Nearly five years after the collapse of Dewey & LeBoeuf, and roughly 20 months after a mistrial in an earlier criminal case, a jury in Manhattan on Monday convicted one former executive of the once mighty New York law firm on charges that he schemed to hide the firm’s failing finances from financial backers.

Joel Sanders, the law firm’s former chief financial officer, was found guilty on all three counts. But another former executive on trial, Stephen DiCarmine, was acquitted of the charges.

The verdict came after six days of deliberation by the jury in a courtroom in State Supreme Court in Lower Manhattan.

The second trial took place with much less attention than the first, which was closely followed by New York lawyers given the spectacular nature of Dewey’s collapse into bankruptcy in May 2012. Two years after the firm’s fall, criminal charges were filed against some of its most senior executives.

Dewey & LeBoeuf — which was created a decade ago from the merger of two storied law firms, Dewey Ballantine and LeBoeuf, Lamb, Greene & MacRae — once employed more than 1,300 lawyers. But the big law firm quickly ran into trouble during the financial crisis that erupted soon after the merger.

Manhattan prosecutors said that Mr. DiCarmine, 60, and Mr. Sanders, 58, were part of a plot to manipulate the firm’s financial records to defraud bank lenders and insurance companies that invested in a bond offering.

The jury convicted Mr. Sanders on charges of securities fraud, scheme to defraud and conspiracy.

In his charge to the jury on May 1, Justice Robert M. Stolz told the jurors that Mr. DiCarmine and Mr. Sanders were on trial not for the financial collapse of Dewey but on charges that they sought to conceal the severity of its financial situation.

Dewey represents one of the most significant white-collar cases filed by Cyrus R. Vance Jr. during his tenure as Manhattan district attorney. The initial indictment had more than 100 charges. In bringing the case, Mr. Vance also announced his office had secured guilty pleas — most of them for misdemeanors — from seven low-level employees at the law firm.

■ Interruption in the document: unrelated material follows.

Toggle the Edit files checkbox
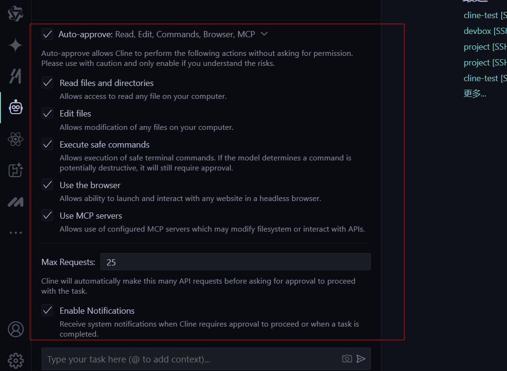The height and width of the screenshot is (371, 507). coord(47,114)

But in the first trial, Justice Stolz declared a mistrial after the jury had deliberated for 21 full days. That was something of an embarrassment for Mr. Vance given all the resources his office had invested in the case and the fanfare with which he announced the indictment in March 2014.

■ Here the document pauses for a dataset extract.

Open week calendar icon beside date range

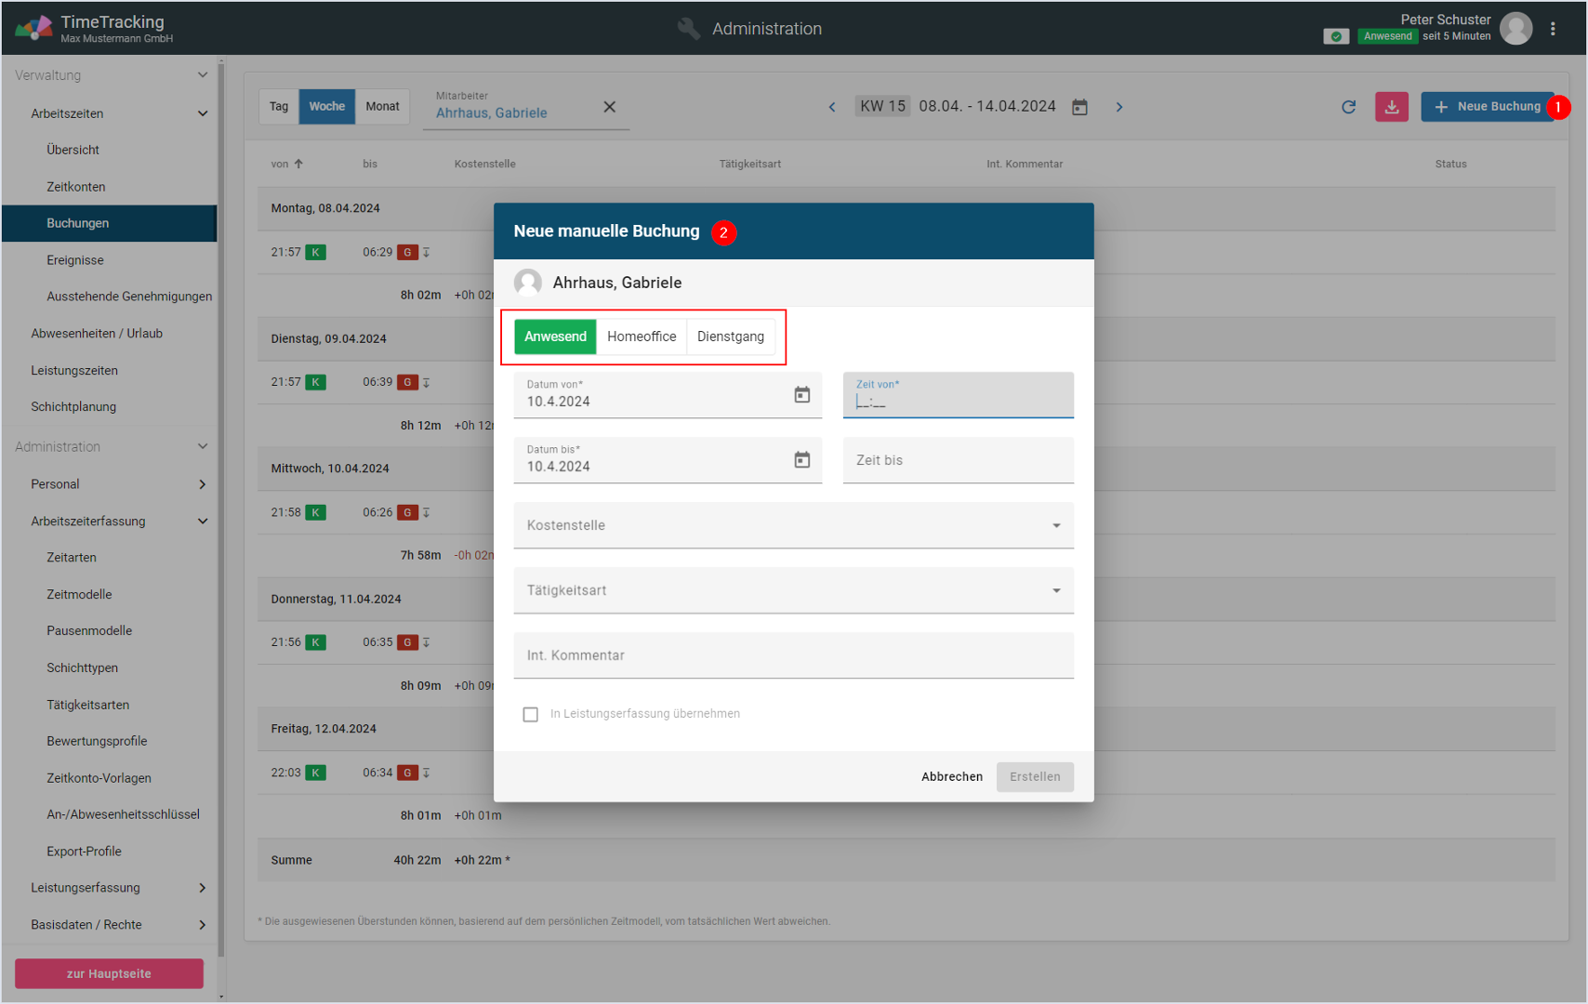click(x=1079, y=107)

A few months after the trial, prosecutors whittled down the case by dismissing dozens of charges and entered into a five-year deferred prosecution agreement with one of the defendants: Steven H. Davis, the firm’s former chairman. Justice Stolz later tossed out the most serious larceny charges that Mr. DiCarmine and Mr. Sanders faced.

A fourth man who was indicted, Zachary Warren, had the criminal charges against him dismissed in January under the terms of a deferred prosecution agreement. Mr. Warren, who was a low-level employee at Dewey, is now a lawyer at Williams & Connolly in Washington.

Prosecutors went to trial in the second proceeding, which began in January, with a more slimmed-down case — just three charges against each man. But this trial followed for the most part a script similar to the first one’s.

The prosecution called more than 30 witnesses, including its star witness, Francis Canellas, Dewey’s former finance director. Just as at the first trial, the defense did not call any witnesses, relying on the strength of its cross-examination of the prosecution’s witnesses to make its case.

And a jury of eight women and four men — just as in the first trial — decided the fates of Mr. DiCarmine and Mr. Sanders. One juror was a lawyer at a large New York law firm.

The Securities and Exchange Commission has filed a lawsuit against Mr. DiCarmine and Mr. Sanders that is pending.